I've spoken with an investor friendly realtor here in my area about helping me find a house hack come July when my lease ends. I currently am paying 1200/month in rent. He says I should expect to still pay around 700/month HH'ing a 4BR house. If I used FHA on around a 350K home, Id be looking at 25-30k out of pocket, to save around 6k/year.

My question:

I'm not sure there is enough margin on 6k/year to justify a HH. Maintenance/repairs could easily erase that 6k and go beyond. If I could get closer to 0-300/month in mortgage payment, then perhaps a HH has more merit to it. Otherwise I'm of the mind to save 6-12 months longer and go into a BRRRR for my first deal.

Very curious to see what other more experienced minds think.  I appreciate the time to respond to my thoughts.


My first reaction is that your math is most likely wrong when it comes to saving $6K per year.  You've not taken into consideration all of the tax benefits associated with owning versus renting or the benefits of your home now becoming a business asset if you're able to rent out units and/or rooms. There are things one can write off as a homeowner and/or business owner that you cannot write off as a renter. 
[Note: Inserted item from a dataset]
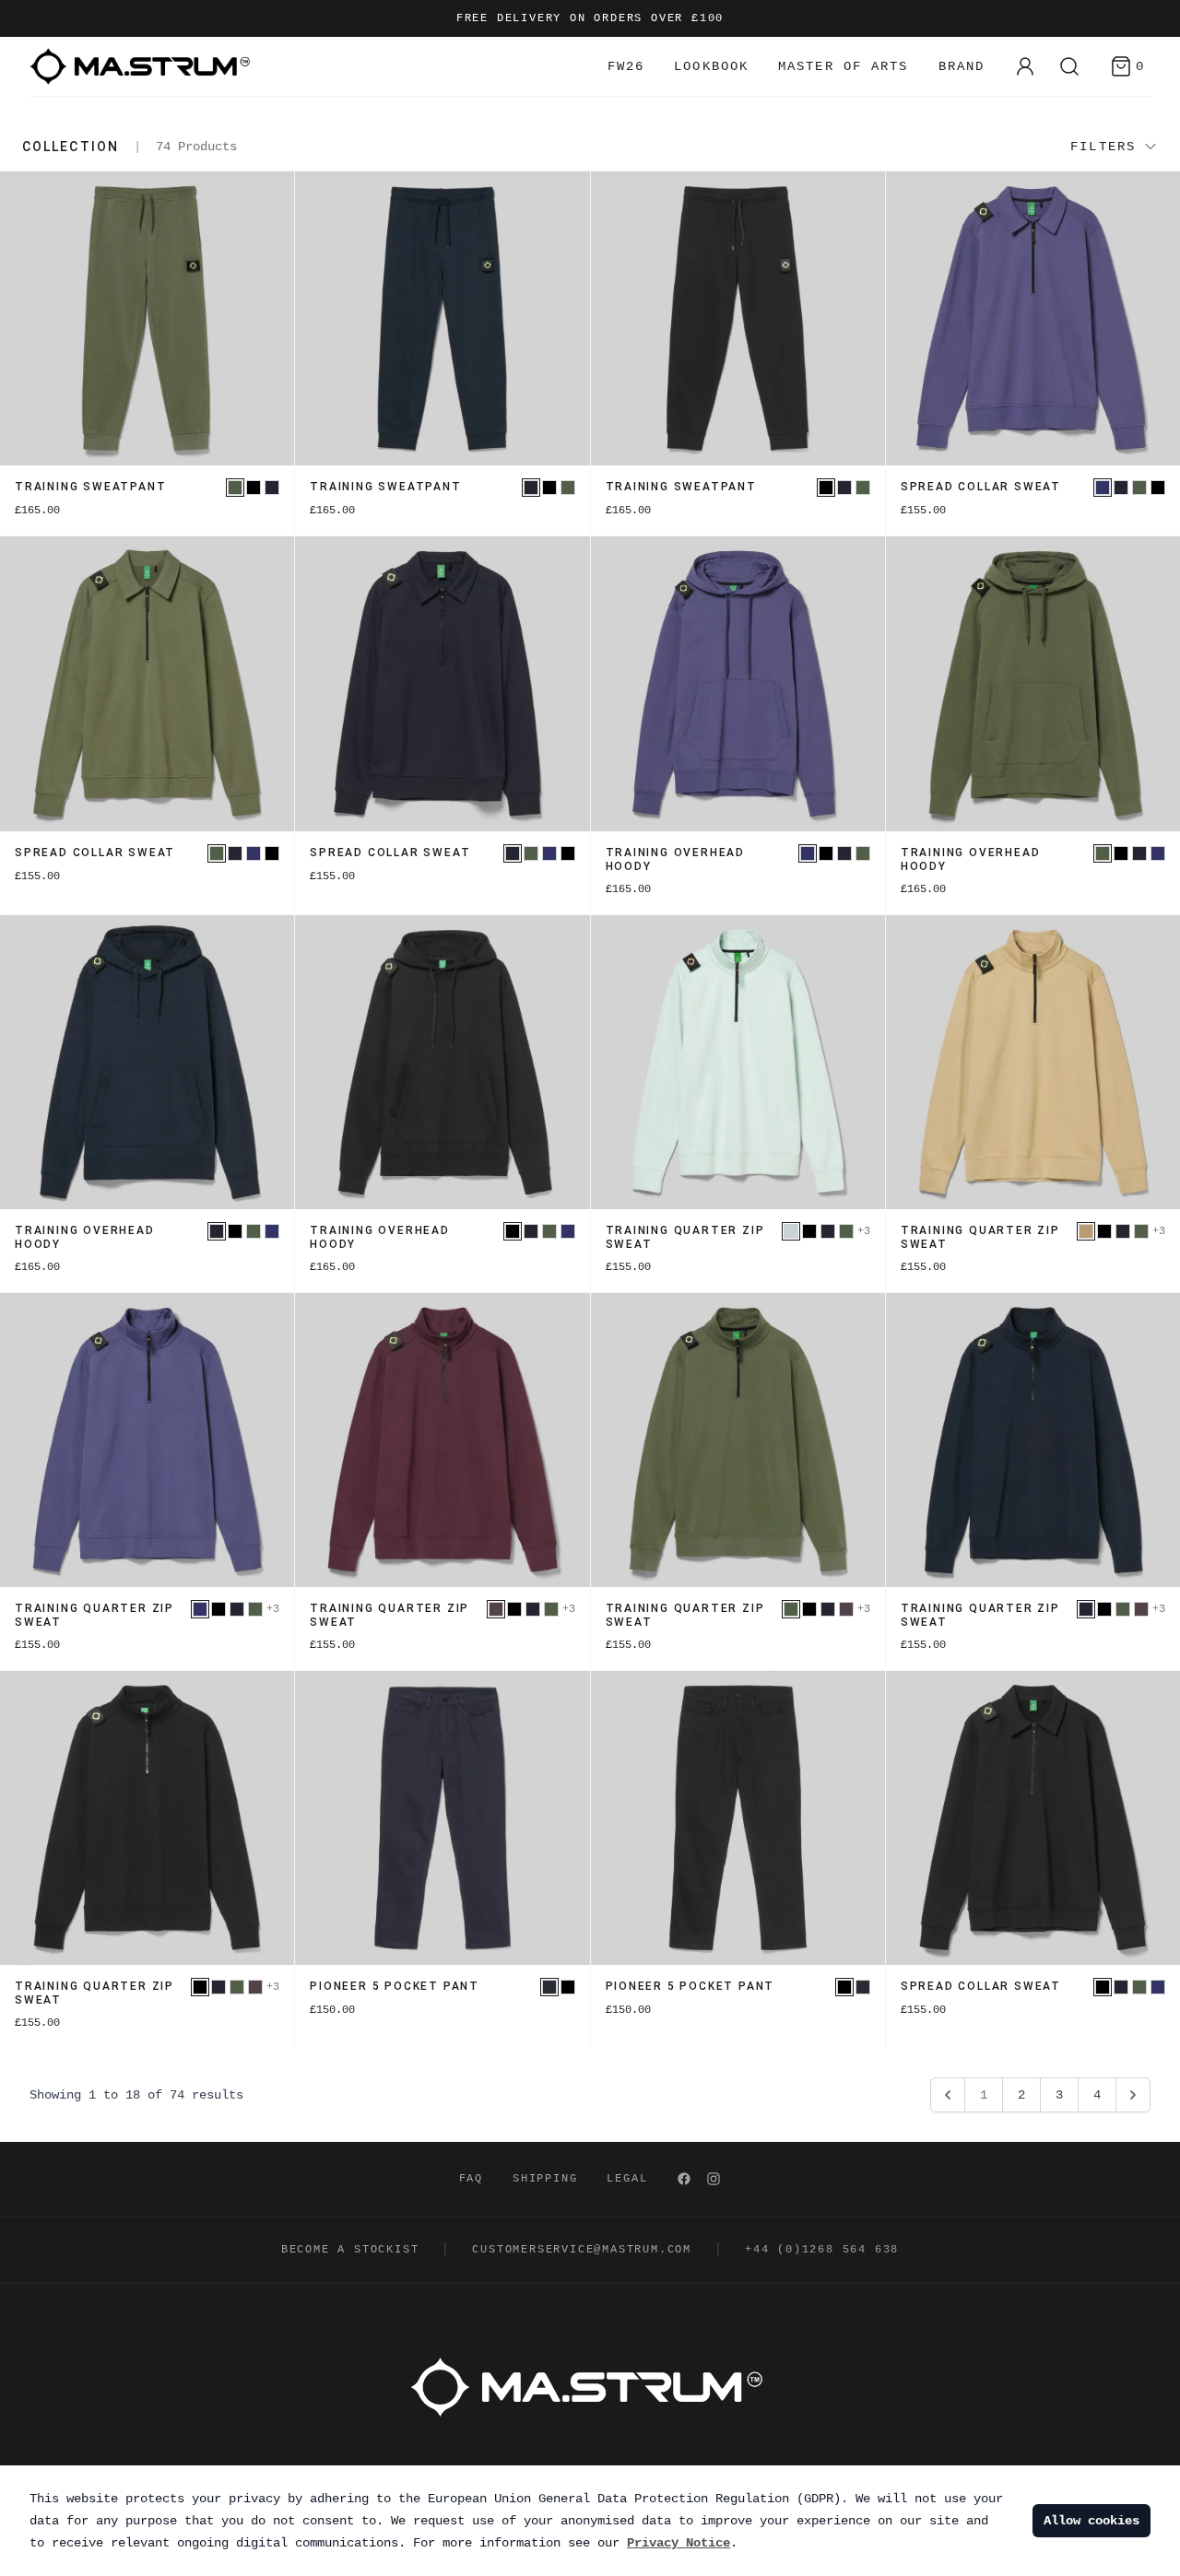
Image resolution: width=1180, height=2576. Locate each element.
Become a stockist (350, 2249)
Regarding BRRRR, nothing wrong with the strategy, but one has to consider that you'll be paying rent and paying for the home that you're renovating. Unless of course, you intend to pay cash for the home.

My recommendation is not to throw out either strategy. You should get approved for the FHA loan (including the FHA 203K) and simultaneously look for properties that you can Hack as well as look for properties that support the BRRR strategy. If you throw out a strategy you may miss out on an opportunity.